El Jardín de las Mariposas

Inicio / Dramáticos / El Jardín de las Mariposas

El Jardín de las Mariposas

Por: D.S.G.

Francisca Acevedo tenía un solo amor: su hijo Braulio.

El niño era mofletudo, rollizo, muy blanco, con unos ojos verdes que, de tanta tristeza, se veían grises. Tenía un pavor constante impregnado en el rostro.

Francisca estaba unida en matrimonio con un hombre muy querido en el barrio; trabajador y honrado a los ojos del pueblo, pero todo era diferente tras las paredes de su “hogar”.

Las jornadas sin el esposo en casa avanzaban con una armonía perfecta, pero cuando él bebía algunas copas en el bar y volvía borracho, los mataba a golpes; a ella y al pequeño Braulio.

Si le alcanzaban el valor y las fuerzas, la mujer se paraba delante de su hijo y ella respondía a los puñetazos y a los puntapiés en el estómago, en los senos, en la cara, en todo su cuerpo, en toda su alma. Pero no siempre lo lograba y el niño también era víctima de la fuerza de aquel huracán.

Los espasmos posteriores eran incontrolables. A Francisca le temblaba cada fragmento de su vida.

¿Dolor o miedo?

Quizá ambos.

El pequeño corría y se refugiaba en el jardín del patio contiguo. Tapaba sus oídos para no escuchar los alaridos de la bestia.
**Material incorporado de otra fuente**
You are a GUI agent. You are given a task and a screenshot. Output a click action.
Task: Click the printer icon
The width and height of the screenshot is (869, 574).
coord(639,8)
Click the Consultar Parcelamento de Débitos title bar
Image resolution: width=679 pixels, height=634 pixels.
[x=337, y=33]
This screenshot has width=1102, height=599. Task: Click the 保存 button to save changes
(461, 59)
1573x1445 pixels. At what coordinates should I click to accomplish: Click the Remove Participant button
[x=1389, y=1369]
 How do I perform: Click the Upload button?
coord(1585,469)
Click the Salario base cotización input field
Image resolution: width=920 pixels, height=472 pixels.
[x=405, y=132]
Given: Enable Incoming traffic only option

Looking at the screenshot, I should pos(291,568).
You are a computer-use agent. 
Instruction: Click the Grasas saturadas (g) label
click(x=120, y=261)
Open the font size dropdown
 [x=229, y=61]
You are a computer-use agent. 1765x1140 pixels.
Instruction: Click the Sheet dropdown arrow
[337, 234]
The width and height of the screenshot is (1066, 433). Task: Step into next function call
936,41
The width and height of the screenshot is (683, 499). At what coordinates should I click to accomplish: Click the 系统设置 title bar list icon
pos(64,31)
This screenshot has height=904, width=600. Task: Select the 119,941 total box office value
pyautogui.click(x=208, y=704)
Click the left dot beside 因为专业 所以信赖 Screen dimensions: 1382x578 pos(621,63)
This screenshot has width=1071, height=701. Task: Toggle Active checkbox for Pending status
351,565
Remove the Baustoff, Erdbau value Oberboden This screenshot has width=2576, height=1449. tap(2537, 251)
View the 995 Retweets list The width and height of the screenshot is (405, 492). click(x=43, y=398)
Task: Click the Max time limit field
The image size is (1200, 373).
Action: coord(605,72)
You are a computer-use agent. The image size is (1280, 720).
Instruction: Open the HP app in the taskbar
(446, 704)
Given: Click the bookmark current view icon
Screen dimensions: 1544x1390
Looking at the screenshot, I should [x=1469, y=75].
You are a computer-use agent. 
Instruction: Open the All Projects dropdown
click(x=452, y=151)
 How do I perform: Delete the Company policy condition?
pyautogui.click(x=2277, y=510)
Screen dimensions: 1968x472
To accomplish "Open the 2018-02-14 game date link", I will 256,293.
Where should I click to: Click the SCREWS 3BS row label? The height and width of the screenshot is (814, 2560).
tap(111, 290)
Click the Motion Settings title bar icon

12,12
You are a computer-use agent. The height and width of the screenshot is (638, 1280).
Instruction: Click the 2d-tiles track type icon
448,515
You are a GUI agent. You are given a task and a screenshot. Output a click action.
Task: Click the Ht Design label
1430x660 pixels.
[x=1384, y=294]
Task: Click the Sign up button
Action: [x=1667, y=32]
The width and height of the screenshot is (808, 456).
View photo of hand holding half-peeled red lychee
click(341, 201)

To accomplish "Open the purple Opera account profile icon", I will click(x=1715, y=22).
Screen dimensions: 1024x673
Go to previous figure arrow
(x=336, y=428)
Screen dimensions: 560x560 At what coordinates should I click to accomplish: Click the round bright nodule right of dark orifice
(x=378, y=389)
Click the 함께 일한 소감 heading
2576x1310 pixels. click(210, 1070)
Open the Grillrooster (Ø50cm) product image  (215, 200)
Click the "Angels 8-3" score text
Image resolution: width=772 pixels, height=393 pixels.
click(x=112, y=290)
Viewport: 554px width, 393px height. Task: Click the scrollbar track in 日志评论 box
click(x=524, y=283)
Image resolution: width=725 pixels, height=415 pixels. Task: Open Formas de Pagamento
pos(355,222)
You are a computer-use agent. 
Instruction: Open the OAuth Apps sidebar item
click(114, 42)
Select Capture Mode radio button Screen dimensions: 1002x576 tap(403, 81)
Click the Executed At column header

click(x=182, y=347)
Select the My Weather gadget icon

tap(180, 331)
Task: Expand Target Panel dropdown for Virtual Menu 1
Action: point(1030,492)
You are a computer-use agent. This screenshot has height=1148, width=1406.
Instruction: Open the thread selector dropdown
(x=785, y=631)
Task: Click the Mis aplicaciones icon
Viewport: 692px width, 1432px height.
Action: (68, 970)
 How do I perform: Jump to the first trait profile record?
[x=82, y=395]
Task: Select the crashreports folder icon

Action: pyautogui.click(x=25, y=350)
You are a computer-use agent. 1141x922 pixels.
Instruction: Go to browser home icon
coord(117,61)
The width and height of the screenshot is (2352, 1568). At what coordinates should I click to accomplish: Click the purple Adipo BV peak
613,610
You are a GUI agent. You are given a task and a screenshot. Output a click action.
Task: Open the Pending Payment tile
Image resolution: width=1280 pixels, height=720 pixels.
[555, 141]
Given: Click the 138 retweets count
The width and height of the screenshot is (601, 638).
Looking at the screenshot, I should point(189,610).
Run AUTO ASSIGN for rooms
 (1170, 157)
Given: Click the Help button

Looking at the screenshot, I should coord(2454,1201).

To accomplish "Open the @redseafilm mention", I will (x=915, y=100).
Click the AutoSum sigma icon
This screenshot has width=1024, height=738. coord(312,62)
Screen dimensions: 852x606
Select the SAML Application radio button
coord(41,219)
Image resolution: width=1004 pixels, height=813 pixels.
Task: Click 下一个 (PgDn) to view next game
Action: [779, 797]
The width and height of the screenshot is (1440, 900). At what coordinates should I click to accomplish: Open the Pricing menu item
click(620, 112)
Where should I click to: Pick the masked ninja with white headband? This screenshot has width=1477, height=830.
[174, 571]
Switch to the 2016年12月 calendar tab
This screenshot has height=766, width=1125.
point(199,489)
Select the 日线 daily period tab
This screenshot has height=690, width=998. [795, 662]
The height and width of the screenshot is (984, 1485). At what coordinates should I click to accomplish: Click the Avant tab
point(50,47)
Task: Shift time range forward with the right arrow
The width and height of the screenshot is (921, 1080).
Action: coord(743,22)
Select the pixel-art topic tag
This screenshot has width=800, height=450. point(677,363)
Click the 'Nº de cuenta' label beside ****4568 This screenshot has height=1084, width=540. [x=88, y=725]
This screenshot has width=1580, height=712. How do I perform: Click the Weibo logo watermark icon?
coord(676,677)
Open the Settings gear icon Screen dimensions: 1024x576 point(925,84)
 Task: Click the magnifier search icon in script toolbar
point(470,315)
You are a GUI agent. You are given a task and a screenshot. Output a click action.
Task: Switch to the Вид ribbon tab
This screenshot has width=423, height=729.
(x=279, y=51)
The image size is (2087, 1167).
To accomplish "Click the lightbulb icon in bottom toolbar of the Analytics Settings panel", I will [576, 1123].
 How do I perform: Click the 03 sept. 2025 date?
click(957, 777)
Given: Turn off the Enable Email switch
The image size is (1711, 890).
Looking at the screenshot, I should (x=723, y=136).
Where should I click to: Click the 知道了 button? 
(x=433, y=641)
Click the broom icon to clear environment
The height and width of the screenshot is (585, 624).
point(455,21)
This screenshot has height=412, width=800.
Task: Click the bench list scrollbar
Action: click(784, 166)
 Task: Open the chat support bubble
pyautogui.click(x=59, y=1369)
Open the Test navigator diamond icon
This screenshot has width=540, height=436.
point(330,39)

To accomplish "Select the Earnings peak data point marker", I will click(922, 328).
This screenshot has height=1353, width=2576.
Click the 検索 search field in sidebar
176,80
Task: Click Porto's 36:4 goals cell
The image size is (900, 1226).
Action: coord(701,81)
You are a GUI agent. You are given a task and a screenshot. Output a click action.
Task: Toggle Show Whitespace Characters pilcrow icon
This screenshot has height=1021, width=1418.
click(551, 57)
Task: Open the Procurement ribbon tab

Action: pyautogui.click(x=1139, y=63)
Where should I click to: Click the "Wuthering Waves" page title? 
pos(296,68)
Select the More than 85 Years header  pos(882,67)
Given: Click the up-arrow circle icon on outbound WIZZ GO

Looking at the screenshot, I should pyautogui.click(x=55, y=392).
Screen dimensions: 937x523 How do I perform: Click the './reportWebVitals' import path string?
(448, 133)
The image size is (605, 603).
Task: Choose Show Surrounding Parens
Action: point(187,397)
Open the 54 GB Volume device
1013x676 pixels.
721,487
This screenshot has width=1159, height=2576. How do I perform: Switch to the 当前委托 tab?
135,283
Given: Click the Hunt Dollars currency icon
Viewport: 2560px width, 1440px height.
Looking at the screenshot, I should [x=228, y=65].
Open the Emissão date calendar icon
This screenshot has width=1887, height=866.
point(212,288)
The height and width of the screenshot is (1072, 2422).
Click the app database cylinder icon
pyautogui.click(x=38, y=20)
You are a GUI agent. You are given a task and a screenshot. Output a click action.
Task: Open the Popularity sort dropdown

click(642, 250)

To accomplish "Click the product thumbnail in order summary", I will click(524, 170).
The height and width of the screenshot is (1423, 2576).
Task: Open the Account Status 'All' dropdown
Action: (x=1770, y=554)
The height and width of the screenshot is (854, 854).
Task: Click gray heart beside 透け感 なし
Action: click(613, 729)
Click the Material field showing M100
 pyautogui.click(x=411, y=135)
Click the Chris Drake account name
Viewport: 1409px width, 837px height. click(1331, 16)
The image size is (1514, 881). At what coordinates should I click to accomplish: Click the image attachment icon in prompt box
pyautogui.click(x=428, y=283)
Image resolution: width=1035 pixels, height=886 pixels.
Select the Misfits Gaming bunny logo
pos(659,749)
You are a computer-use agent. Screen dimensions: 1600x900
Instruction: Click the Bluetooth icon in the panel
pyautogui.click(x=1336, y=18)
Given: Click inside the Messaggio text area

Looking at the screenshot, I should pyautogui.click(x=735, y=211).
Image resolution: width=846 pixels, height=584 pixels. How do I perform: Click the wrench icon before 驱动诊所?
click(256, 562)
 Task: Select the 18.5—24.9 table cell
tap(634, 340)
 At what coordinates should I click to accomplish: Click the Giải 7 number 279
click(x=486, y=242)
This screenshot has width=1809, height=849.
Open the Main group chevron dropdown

Cierto día, se encontraba llorando bajo el rosedal, con la cabeza hundida entre las rodillas y una extraña mariposa blanca revoloteó unos segundos sobre su cabeza. Se posó en la palma de su mano. Parecía observarlo, apiadarse de su nostalgia. Braulio temía a todo lo que le rodeaba, así que trató de relegar a la exótica mariposa, pero cuando logró apartarla, vio que en su mano aparecieron unos diminutos puntos de sangre.

Una rara sensación invadió su cuerpo. El gordito se sintió mareado. Era como si el lepidóptero hubiese entrado en sinergia con el niño a través de algún mecanismo de conexión existente en sus patitas velludas.

Luego, al observar la mariposa aleteando vigorosamente sobre su cabeza, su asombro fue aún mayor cuando descubrió que en sus alas blancas, se vislumbraban dos manchas rojas.

Poco a poco, día a día, semana a semana, el jardín se fue colmando de mariposas blancas que lo seguían y jugaban con él. En cierto modo, el niño regordete y triste encontró consuelo en aquellos animalitos que le regalaban su amistad.

Mientras tanto, su madre trataba de comprimir la angustia encerrada en la cocina. Apenas podía caminar, a veces vomitaba sangre en el baño. Los moretones abarcaban todo su rostro y ya no salía a la calle por temor a que algún vecino la viera y denunciara la agresión de su marido. Sabía que si alguien se enteraba, la revancha de su esposo sería aún más dolorosa.

Francisca era fuerte y podía soportar los golpes, los insultos, pero en ese momento, lo que más le preocupaba, era el cambio repentino en la actitud del pequeño.

Con el correr de los días el rostro rechoncho, inocente y temeroso de Braulio había empezado a mutar a una especie de muerto vivo, casi cadavérico. Sus ojos se volvieron negros y revelaban una rabia monstruosa. Enflaquecido y callado deambulaba por la casa, siempre perseguido por un tropel de mariposas albas y unas pocas cuyas alas se hacían cada vez más rojas. Hablaba con ellas y cuando Francisca aparecía, él enmudecía.

La madre comenzó a sentir miedo y cuando quiso hablarle, preguntarle qué le ocurría, éste le respondió con un alarido grave y un delirante aleteo de brazos.

¿Qué más podía suceder en su penosa vida?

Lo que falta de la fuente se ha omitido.